Data supplied:
---------------

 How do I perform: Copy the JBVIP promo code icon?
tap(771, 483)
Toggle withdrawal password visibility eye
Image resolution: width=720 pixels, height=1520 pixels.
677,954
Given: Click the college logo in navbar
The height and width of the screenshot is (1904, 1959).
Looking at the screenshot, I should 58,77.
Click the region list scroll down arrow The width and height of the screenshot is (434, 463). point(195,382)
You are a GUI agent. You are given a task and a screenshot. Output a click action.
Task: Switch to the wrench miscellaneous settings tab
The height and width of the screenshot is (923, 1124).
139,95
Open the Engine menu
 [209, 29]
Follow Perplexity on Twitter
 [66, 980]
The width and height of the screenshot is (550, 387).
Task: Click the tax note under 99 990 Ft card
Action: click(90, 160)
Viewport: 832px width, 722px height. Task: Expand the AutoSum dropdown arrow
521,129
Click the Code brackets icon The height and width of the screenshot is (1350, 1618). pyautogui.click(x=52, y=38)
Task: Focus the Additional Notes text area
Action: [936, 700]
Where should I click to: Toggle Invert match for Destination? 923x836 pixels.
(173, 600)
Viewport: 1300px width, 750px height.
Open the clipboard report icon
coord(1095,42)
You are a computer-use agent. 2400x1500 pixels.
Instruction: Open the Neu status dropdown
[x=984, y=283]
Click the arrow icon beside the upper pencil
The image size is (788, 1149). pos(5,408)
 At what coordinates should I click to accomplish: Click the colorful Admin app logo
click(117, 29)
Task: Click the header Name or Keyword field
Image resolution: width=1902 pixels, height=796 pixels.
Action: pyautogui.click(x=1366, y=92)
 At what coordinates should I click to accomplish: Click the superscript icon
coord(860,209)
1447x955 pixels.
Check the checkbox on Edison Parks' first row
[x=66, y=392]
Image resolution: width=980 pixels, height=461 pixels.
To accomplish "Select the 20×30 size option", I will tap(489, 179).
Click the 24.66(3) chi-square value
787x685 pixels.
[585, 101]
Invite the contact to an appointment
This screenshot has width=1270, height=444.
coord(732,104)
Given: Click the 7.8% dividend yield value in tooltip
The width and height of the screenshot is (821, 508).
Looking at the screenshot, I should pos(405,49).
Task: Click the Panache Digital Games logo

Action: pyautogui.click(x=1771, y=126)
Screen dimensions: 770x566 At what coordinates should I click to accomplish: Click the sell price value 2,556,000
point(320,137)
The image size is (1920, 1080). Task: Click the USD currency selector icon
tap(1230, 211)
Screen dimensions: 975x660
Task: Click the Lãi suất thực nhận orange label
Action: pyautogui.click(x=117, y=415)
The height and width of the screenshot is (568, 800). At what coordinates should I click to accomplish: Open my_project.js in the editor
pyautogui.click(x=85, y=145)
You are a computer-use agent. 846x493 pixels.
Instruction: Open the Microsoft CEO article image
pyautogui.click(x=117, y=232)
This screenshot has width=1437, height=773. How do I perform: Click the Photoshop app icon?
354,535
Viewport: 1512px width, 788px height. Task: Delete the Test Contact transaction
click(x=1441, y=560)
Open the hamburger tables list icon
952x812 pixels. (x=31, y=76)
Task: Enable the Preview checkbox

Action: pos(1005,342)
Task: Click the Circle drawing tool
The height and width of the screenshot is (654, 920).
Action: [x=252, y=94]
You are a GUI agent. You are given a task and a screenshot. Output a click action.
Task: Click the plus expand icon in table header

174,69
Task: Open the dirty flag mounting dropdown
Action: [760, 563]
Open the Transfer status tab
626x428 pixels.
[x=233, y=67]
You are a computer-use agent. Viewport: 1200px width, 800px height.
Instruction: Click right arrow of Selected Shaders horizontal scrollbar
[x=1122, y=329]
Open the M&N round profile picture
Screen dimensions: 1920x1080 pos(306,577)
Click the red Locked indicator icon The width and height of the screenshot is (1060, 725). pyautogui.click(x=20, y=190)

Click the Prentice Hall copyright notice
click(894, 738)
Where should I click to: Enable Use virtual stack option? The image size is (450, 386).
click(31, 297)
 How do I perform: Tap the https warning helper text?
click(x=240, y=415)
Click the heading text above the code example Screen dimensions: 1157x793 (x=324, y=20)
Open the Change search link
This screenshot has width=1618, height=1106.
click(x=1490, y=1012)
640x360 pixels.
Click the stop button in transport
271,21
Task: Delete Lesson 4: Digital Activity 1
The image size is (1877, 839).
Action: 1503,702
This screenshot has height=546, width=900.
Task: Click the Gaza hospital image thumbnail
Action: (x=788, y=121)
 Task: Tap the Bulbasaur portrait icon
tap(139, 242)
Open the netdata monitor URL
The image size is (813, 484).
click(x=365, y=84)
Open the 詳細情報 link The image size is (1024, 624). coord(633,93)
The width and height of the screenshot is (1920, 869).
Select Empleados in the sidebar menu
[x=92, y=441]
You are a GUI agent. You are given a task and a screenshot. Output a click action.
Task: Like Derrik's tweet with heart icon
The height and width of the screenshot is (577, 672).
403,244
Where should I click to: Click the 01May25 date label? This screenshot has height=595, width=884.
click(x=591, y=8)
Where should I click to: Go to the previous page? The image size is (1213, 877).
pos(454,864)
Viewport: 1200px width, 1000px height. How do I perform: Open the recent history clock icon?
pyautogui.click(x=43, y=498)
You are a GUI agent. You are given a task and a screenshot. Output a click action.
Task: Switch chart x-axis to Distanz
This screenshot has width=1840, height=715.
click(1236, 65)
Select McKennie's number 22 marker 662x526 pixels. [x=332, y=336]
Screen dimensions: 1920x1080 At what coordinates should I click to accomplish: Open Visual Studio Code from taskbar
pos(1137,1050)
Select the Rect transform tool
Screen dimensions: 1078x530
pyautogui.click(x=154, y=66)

---------------

What you should do: Write all of the records out exactly, including every line.

Solution for this task:
 How do I perform: Copy the JBVIP promo code icon?
tap(771, 483)
Toggle withdrawal password visibility eye
Image resolution: width=720 pixels, height=1520 pixels.
677,954
Given: Click the college logo in navbar
The height and width of the screenshot is (1904, 1959).
Looking at the screenshot, I should 58,77.
Click the region list scroll down arrow The width and height of the screenshot is (434, 463). point(195,382)
You are a GUI agent. You are given a task and a screenshot. Output a click action.
Task: Switch to the wrench miscellaneous settings tab
The height and width of the screenshot is (923, 1124).
139,95
Open the Engine menu
 [209, 29]
Follow Perplexity on Twitter
 [66, 980]
The width and height of the screenshot is (550, 387).
Task: Click the tax note under 99 990 Ft card
Action: click(90, 160)
Viewport: 832px width, 722px height. Task: Expand the AutoSum dropdown arrow
521,129
Click the Code brackets icon The height and width of the screenshot is (1350, 1618). pyautogui.click(x=52, y=38)
Task: Focus the Additional Notes text area
Action: [936, 700]
Where should I click to: Toggle Invert match for Destination? 923x836 pixels.
(173, 600)
Viewport: 1300px width, 750px height.
Open the clipboard report icon
coord(1095,42)
You are a computer-use agent. 2400x1500 pixels.
Instruction: Open the Neu status dropdown
[x=984, y=283]
Click the arrow icon beside the upper pencil
The image size is (788, 1149). pos(5,408)
 At what coordinates should I click to accomplish: Click the colorful Admin app logo
click(117, 29)
Task: Click the header Name or Keyword field
Image resolution: width=1902 pixels, height=796 pixels.
Action: pyautogui.click(x=1366, y=92)
 At what coordinates should I click to accomplish: Click the superscript icon
coord(860,209)
1447x955 pixels.
Check the checkbox on Edison Parks' first row
[x=66, y=392]
Image resolution: width=980 pixels, height=461 pixels.
To accomplish "Select the 20×30 size option", I will tap(489, 179).
Click the 24.66(3) chi-square value
787x685 pixels.
[585, 101]
Invite the contact to an appointment
This screenshot has width=1270, height=444.
coord(732,104)
Given: Click the 7.8% dividend yield value in tooltip
The width and height of the screenshot is (821, 508).
Looking at the screenshot, I should pos(405,49).
Task: Click the Panache Digital Games logo

Action: pyautogui.click(x=1771, y=126)
Screen dimensions: 770x566 At what coordinates should I click to accomplish: Click the sell price value 2,556,000
point(320,137)
The image size is (1920, 1080). Task: Click the USD currency selector icon
tap(1230, 211)
Screen dimensions: 975x660
Task: Click the Lãi suất thực nhận orange label
Action: pyautogui.click(x=117, y=415)
The height and width of the screenshot is (568, 800). At what coordinates should I click to accomplish: Open my_project.js in the editor
pyautogui.click(x=85, y=145)
You are a computer-use agent. 846x493 pixels.
Instruction: Open the Microsoft CEO article image
pyautogui.click(x=117, y=232)
This screenshot has width=1437, height=773. How do I perform: Click the Photoshop app icon?
354,535
Viewport: 1512px width, 788px height. Task: Delete the Test Contact transaction
click(x=1441, y=560)
Open the hamburger tables list icon
952x812 pixels. (x=31, y=76)
Task: Enable the Preview checkbox

Action: pos(1005,342)
Task: Click the Circle drawing tool
The height and width of the screenshot is (654, 920).
Action: [x=252, y=94]
You are a GUI agent. You are given a task and a screenshot. Output a click action.
Task: Click the plus expand icon in table header

174,69
Task: Open the dirty flag mounting dropdown
Action: [760, 563]
Open the Transfer status tab
626x428 pixels.
[x=233, y=67]
You are a computer-use agent. Viewport: 1200px width, 800px height.
Instruction: Click right arrow of Selected Shaders horizontal scrollbar
[x=1122, y=329]
Open the M&N round profile picture
Screen dimensions: 1920x1080 pos(306,577)
Click the red Locked indicator icon The width and height of the screenshot is (1060, 725). pyautogui.click(x=20, y=190)

Click the Prentice Hall copyright notice
click(894, 738)
Where should I click to: Enable Use virtual stack option? The image size is (450, 386).
click(31, 297)
 How do I perform: Tap the https warning helper text?
click(x=240, y=415)
Click the heading text above the code example Screen dimensions: 1157x793 (x=324, y=20)
Open the Change search link
This screenshot has width=1618, height=1106.
click(x=1490, y=1012)
640x360 pixels.
Click the stop button in transport
271,21
Task: Delete Lesson 4: Digital Activity 1
The image size is (1877, 839).
Action: 1503,702
This screenshot has height=546, width=900.
Task: Click the Gaza hospital image thumbnail
Action: (x=788, y=121)
 Task: Tap the Bulbasaur portrait icon
tap(139, 242)
Open the netdata monitor URL
The image size is (813, 484).
click(x=365, y=84)
Open the 詳細情報 link The image size is (1024, 624). coord(633,93)
The width and height of the screenshot is (1920, 869).
Select Empleados in the sidebar menu
[x=92, y=441]
You are a GUI agent. You are given a task and a screenshot. Output a click action.
Task: Like Derrik's tweet with heart icon
The height and width of the screenshot is (577, 672).
403,244
Where should I click to: Click the 01May25 date label? This screenshot has height=595, width=884.
click(x=591, y=8)
Where should I click to: Go to the previous page? The image size is (1213, 877).
pos(454,864)
Viewport: 1200px width, 1000px height. How do I perform: Open the recent history clock icon?
pyautogui.click(x=43, y=498)
You are a GUI agent. You are given a task and a screenshot. Output a click action.
Task: Switch chart x-axis to Distanz
This screenshot has width=1840, height=715.
click(1236, 65)
Select McKennie's number 22 marker 662x526 pixels. [x=332, y=336]
Screen dimensions: 1920x1080 At what coordinates should I click to accomplish: Open Visual Studio Code from taskbar
pos(1137,1050)
Select the Rect transform tool
Screen dimensions: 1078x530
pyautogui.click(x=154, y=66)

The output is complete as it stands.